Ashvin Gatha was an Indian photojournalist, advertising and editorial photographer.

==Early life==
Ashvin Gatha was born on 5 December 1941 in Gujarat, and spent his early childhood in an orphanage from which, at age 14, he was adopted by his uncle, a nuclear scientist. Ashvin moved with him to Singapore at age 22. There, he won a newspaper contest with a picture of the cat and some ducks in his uncle's garden made with a Box Brownie which he borrowed from a cousin, and with the reward he was able to buy a used 120 camera, then later graduated to a Mamiya "professional" camera. He determined to become a photographer, despite the objections of his family.

==Career==
Ashvin returned to Mumbai. From a meagre income of 5 rupees a day, he saved 40 percent to buy a single roll of colour film a month. He assembled a portfolio and began to get small assignments. He was hired as chief photographer at Eve's Weekly and, through her brother, recruited Shobha De to produce several features with him, including a cover for the magazine.

Air India hired him and paid his way to the U.S. and on the plane he met the art director Tony Paladino, from whom Gatha picked up further work. He lived in New York for two years, working advertising agencies and fashion houses and covered the 1963 March on Washington for Jobs and Freedom and the 1969 Woodstock Music Festival. He also worked for the United Nations, and for C.A.R.E. he was sent to produce a feature story on their school feeding program in South India.

As he became known in photography circles in New York, the Kodak Company invited Gatha to spend time with them in Rochester, training in colour photography. His work soon appeared in their magazines and publicity material. In 1970 had a folio of his work published in Popular Photography, then in Le Nouveau Photocinema in January 1973. At this time, he met Flora, a dancer from London.
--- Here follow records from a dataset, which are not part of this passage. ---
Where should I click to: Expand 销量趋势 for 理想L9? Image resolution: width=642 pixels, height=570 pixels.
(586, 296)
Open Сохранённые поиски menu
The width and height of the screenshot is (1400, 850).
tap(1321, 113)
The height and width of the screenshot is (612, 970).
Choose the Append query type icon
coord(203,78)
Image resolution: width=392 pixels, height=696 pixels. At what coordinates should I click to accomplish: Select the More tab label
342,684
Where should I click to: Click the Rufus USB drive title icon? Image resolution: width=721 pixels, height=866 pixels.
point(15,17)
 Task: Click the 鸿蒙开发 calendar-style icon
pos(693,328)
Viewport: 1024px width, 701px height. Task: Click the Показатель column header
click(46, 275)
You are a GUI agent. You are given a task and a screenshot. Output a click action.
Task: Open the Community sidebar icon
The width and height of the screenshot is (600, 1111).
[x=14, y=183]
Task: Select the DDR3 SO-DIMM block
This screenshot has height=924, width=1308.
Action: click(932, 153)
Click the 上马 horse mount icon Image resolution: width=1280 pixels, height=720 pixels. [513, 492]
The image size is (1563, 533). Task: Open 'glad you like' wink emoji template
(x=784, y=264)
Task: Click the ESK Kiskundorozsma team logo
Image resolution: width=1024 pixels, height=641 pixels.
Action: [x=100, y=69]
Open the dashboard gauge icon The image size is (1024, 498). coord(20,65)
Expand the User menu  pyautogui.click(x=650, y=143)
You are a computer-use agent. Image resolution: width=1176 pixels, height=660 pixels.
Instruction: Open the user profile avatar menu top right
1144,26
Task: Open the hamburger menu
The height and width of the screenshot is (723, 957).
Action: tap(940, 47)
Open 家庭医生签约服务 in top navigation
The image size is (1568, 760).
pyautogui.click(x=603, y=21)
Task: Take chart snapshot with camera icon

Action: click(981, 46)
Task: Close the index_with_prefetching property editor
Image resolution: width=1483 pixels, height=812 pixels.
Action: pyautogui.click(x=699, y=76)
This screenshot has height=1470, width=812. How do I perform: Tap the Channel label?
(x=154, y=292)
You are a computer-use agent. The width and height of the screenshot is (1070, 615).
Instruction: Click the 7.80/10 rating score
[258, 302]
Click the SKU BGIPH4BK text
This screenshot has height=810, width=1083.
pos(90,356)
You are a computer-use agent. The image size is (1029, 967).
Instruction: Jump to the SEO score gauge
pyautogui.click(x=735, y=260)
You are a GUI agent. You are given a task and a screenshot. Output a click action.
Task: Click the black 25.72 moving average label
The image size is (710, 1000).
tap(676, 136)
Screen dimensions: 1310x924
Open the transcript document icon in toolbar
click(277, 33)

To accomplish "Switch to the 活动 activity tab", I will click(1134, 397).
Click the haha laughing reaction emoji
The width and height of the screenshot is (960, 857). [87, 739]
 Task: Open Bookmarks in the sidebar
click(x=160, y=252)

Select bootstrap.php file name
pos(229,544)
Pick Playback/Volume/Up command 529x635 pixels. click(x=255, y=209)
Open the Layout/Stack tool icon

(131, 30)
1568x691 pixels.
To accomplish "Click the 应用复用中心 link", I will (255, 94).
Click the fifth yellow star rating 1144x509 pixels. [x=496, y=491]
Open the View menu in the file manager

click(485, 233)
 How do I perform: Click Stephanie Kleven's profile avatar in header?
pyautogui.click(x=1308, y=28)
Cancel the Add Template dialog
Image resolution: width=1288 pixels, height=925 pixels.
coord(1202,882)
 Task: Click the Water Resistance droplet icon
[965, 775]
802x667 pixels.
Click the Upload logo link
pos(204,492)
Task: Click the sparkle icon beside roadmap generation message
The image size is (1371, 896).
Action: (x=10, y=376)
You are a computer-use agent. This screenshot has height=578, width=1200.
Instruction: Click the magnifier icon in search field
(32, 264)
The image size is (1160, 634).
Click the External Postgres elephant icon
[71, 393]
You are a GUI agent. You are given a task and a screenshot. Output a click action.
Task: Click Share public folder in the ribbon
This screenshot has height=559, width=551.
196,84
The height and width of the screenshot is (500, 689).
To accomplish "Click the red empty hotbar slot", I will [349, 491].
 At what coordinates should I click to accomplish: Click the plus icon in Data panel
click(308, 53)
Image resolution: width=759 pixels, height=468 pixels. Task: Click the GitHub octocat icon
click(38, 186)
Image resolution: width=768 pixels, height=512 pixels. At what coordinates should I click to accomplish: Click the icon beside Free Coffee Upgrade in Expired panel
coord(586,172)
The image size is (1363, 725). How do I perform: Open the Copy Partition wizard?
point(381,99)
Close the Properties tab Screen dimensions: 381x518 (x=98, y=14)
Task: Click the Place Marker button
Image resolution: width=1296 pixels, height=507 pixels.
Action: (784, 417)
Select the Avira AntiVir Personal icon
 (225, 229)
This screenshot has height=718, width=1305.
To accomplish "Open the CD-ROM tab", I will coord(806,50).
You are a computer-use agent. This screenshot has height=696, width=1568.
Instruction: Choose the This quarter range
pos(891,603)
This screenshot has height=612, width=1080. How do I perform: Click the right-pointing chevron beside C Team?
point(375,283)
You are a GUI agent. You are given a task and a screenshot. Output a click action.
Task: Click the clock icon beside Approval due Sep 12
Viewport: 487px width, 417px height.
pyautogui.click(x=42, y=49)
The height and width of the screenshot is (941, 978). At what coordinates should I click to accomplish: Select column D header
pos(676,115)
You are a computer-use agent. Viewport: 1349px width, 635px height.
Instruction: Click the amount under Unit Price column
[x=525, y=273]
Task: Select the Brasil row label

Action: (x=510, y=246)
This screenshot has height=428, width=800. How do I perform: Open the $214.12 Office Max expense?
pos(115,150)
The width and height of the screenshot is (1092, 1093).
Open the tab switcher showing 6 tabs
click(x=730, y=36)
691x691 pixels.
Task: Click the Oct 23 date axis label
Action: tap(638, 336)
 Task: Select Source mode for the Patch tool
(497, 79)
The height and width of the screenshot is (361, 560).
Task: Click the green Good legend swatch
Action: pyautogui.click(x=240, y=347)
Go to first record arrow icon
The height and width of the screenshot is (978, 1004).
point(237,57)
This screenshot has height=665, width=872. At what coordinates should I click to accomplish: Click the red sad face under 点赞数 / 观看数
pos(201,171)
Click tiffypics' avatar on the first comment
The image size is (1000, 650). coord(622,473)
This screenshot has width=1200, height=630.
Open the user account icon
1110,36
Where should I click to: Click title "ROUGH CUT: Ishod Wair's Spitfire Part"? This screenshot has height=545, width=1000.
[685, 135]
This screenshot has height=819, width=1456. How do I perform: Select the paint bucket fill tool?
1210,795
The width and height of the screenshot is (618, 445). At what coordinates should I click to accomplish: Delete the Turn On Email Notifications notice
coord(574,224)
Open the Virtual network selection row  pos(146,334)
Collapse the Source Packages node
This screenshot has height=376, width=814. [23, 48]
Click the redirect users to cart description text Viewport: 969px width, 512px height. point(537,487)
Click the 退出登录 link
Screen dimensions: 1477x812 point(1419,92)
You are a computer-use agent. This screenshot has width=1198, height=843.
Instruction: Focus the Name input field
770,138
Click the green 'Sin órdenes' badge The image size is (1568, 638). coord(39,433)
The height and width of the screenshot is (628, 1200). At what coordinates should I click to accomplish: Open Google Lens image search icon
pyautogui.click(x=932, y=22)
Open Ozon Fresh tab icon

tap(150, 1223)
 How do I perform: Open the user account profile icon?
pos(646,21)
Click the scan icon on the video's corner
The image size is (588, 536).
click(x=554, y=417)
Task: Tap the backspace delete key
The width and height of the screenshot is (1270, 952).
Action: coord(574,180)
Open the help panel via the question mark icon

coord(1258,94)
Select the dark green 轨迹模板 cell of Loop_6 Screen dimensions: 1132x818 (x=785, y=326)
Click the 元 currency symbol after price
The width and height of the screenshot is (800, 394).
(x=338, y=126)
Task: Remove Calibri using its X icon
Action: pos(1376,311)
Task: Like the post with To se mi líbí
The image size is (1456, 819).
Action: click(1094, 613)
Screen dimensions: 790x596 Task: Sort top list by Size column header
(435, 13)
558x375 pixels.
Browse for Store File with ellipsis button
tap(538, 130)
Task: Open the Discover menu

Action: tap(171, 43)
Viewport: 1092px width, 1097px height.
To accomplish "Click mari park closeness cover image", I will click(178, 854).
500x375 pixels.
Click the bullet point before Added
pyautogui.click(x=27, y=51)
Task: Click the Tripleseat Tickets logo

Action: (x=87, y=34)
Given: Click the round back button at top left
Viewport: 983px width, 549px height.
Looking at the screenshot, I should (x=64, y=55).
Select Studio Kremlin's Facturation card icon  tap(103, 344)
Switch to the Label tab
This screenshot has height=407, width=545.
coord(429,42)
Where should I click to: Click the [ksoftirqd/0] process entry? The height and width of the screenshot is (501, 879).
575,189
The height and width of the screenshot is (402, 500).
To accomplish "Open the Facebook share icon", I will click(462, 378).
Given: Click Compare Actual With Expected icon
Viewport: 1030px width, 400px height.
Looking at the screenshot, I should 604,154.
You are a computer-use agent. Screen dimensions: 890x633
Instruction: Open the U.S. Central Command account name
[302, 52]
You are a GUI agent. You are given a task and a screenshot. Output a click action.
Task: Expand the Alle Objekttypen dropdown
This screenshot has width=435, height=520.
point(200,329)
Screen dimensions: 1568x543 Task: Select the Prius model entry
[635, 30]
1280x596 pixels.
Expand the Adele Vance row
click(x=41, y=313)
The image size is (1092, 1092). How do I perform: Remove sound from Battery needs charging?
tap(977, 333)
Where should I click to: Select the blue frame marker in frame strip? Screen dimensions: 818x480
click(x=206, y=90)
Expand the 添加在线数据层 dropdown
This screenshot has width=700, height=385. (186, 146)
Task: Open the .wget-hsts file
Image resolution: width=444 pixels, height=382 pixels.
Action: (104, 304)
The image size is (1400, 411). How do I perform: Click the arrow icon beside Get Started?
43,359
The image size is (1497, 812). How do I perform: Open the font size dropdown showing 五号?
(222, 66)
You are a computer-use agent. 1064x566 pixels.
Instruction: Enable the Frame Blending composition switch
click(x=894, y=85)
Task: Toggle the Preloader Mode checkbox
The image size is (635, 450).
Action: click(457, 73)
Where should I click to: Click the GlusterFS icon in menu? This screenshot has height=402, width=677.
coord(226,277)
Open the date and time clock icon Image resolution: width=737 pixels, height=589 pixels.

They married in 1971, had a daughter Ianthe and lived in London. Together they created multimedia shows combining dance, mime and photography; for their film "Devdasi" the setting was the Sun Temple in Konarak, Orissa. Flora's career as a dancer and Ashvin's as a photographer took them apart, and they eventually separated, she taking Flora Devi as her stage name. Ashvin died on 17 March 2015 in Switzerland

== Exhibitions ==
From the 1980s, Gatha's exhibitions have been organised thematically by colour and have been exhibited in Europe, Asia, Australia, the United States. In early 1982 he was included in a group show Festival of India: Photography in India 1858-1980 at The Photographers' Gallery and the Barbican Art Centre. Then, in September/October 1982, he showed an exhibition and audio-visual—picture and sound backgrounds for Flora's dances—at Galerie le Vieux Jacob in Sion, near Geneva.

From the 1990s he Gatha based himself in Switzerland, returning to India on occasion, where in 1995 he presented a workshop at the Mohile Parikh Center, Mumbai.

==Reception==
Mukesh Parpiani, curator of the Piramal Art Gallery in assembling a 2009 exhibition that includes Gatha, has called him one of the godfathers of Indian photography amongst Praful Patel, A L Sayed, R R Bhardwaj, Jyoti Bhatt, T Kashin, Tarpada Banerjee, Pranlal Patel, and John Isaac.